→ **TASK REQUIREMENTS**:
Beginning with the first line of the entries below, quote each line until you reach and include the line with "Task: Click the Season stats trophy icon".

→ **Stored data entries**:
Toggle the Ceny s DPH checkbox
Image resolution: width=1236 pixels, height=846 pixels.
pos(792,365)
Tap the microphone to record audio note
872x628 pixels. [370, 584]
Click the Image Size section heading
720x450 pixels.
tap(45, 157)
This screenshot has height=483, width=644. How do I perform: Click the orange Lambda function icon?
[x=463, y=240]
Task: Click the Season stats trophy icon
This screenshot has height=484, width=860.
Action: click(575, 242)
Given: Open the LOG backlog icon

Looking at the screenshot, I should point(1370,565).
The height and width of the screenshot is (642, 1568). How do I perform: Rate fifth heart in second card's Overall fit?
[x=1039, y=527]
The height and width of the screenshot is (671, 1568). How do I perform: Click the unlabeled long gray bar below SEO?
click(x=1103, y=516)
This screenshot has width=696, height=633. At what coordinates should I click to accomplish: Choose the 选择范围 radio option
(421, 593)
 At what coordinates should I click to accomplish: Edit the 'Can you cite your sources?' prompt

→ **ANSWER TO THIS TASK**:
Toggle the Ceny s DPH checkbox
Image resolution: width=1236 pixels, height=846 pixels.
pos(792,365)
Tap the microphone to record audio note
872x628 pixels. [370, 584]
Click the Image Size section heading
720x450 pixels.
tap(45, 157)
This screenshot has height=483, width=644. How do I perform: Click the orange Lambda function icon?
[x=463, y=240]
Task: Click the Season stats trophy icon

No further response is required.